Merayakan Natal Lebih Berat dari Rindu

Loading



Dendi Sujono |Kontributor|

Ketika masih kecil Natal menjadi perayaan yang sangat dirindukan. Akan ada baju baru, sepatu baru, kue yang banyak dan tentu liburan panjang yang menyenangkan. Lebih dari itu Natal menjadi momen perjumpaan antara keluarga yang tinggalnya berjauhan. Kakek dan nenek saya dari Mauponggo, Nagekeo akan datang ke Golingkara, Manggarai Timur beserta dengan segenap keluarga “Mau” membawa banyak oleh-oleh terutama kembang goyang kesukaan saya, hehe.
Ketika sudah besar dan merantau ke tanah orang, Natal justru menjadi perayaan yang ditunggu dengan kecemasan tingkat dewa. Aneka pertanyaan berkecamuk dalam pikiran. Ketidaknyamanan merasuki perasaan. Akan ada persoalan apa lagi di Natal kali ini.
===
** Tugas A **
Terjemahkan ke dalam bahasa Inggris kalimat dari tulisan tentang Natal ini: "Ketika masih kecil Natal menjadi perayaan yang sangat dirindukan."
** Tugas B **
Salin lagi bagian tulisan tentang Natal yang dimulai dengan kata-kata "Dendi Sujono |Kontributor|" dan berakhir dengan "kesukaan saya, hehe.", tetapi tukar "kembang goyang" dengan "kue nastar".
** Tugas C **
Tulis kelanjutan tulisan tentang Natal ini, mulai dari kalimat terakhir yang ada.
Data berikut sama sekali tidak dipakai di sini.

** Data Sumber **
===
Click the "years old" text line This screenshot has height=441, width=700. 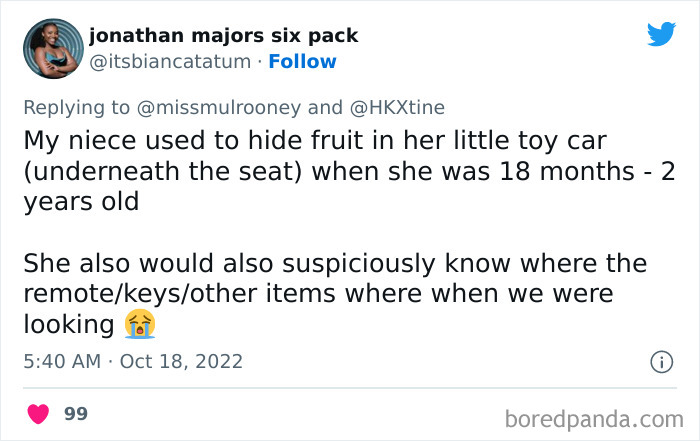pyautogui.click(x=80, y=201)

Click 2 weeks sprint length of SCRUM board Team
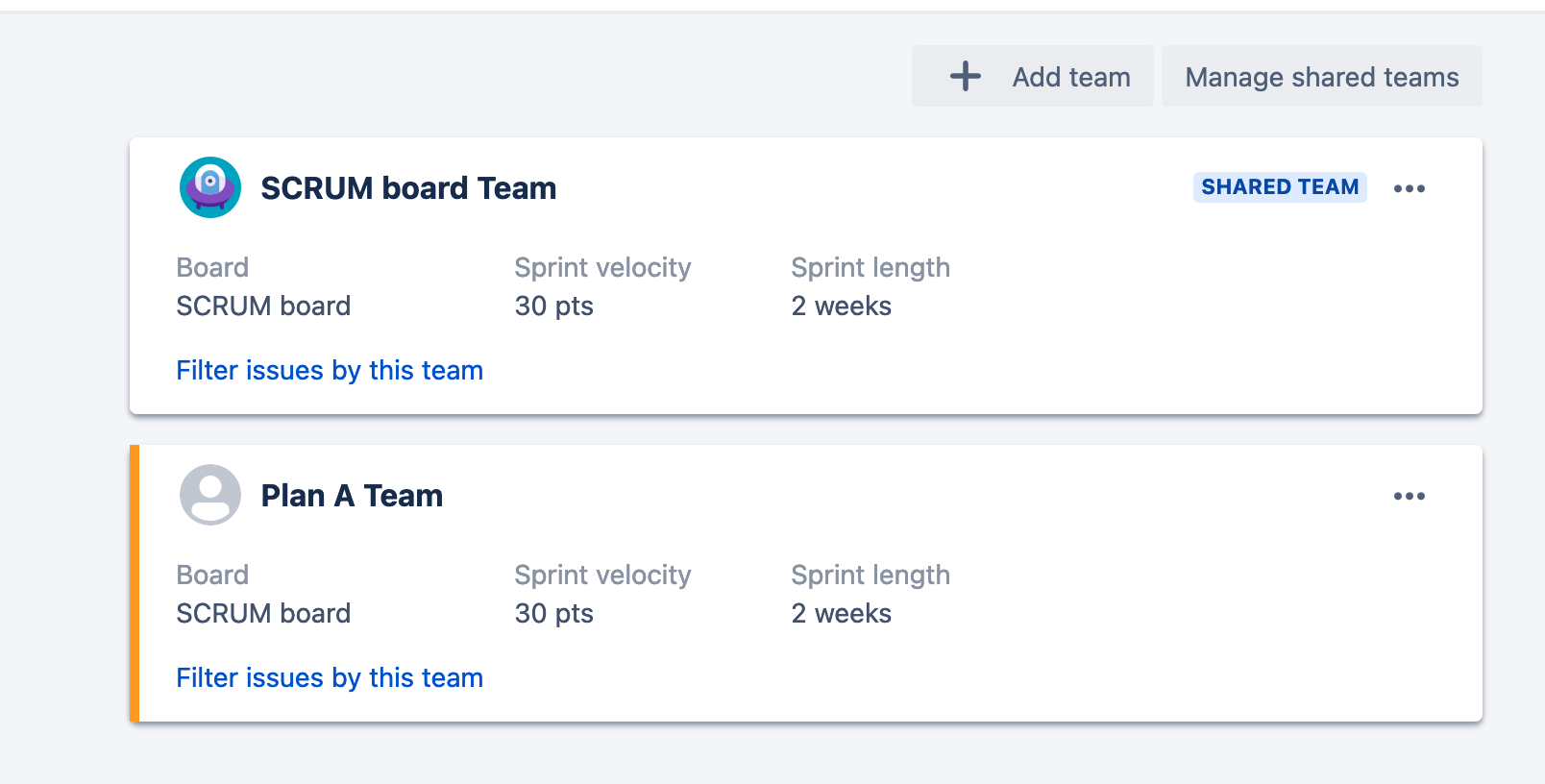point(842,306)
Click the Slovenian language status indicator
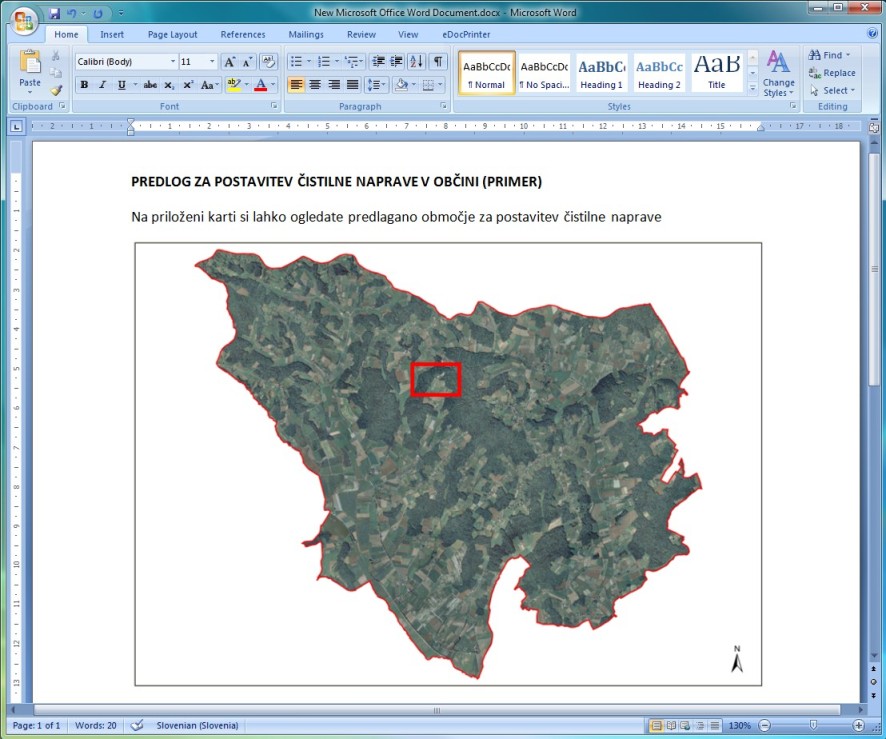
===
** Jawaban yang Diharapkan A **
When I was little, Christmas was a celebration I longed for so much.

** Jawaban yang Diharapkan B **
Dendi Sujono |Kontributor|

Ketika masih kecil Natal menjadi perayaan yang sangat dirindukan. Akan ada baju baru, sepatu baru, kue yang banyak dan tentu liburan panjang yang menyenangkan. Lebih dari itu Natal menjadi momen perjumpaan antara keluarga yang tinggalnya berjauhan. Kakek dan nenek saya dari Mauponggo, Nagekeo akan datang ke Golingkara, Manggarai Timur beserta dengan segenap keluarga “Mau” membawa banyak oleh-oleh terutama kue nastar kesukaan saya, hehe.

** Jawaban yang Diharapkan C **
Beranda media sosial dipenuhi dengan ucapan anti Natal. Beberapa oknum berteriak atas nama agama tertentu mengharamkan ucapan Natal. Beberapa orang bahkan tega menebang aneka pohon yang mirip pohon Kristen; emang ada Pohon Kristen?
Di beberapa tempat dan daerah timbul berbagai bentuk persekusi dan ancaman bagi orang-orang Kristen agar tidak merayakan Natal di wilayah mereka. Rumah-rumah penduduk yang Kristen dan beberapa tempat ibadah malah disweeping, diperiksa dengan ganas kalau-kalau ada pernak pernik Natal yang dipasang di dinding depan rumah atau Gereja.
Di kota-kota tertentu beberapa ormas keagamaan mendatangi pasar, toko, kedai dan berbagai tempat belanja untuk menyerukan tidak mengenakan atribut Natal bagi yang Non Kristen. Anehnya lagi, beberapa gerai penjualan tidak menulis ucapan selamat Natal agar memperoleh label tertentu dari agama tertentu juga.
Tiba-tiba Natal menjadi begitu menyeramkan. Orang-orang Kristen selaku penikmat kemeriahan Natal dipandang sebagai penyebar virus mematikan. Natal seakan menjadi hari yang mematikan dan mengundang amarah sehingga patut ditiadakan.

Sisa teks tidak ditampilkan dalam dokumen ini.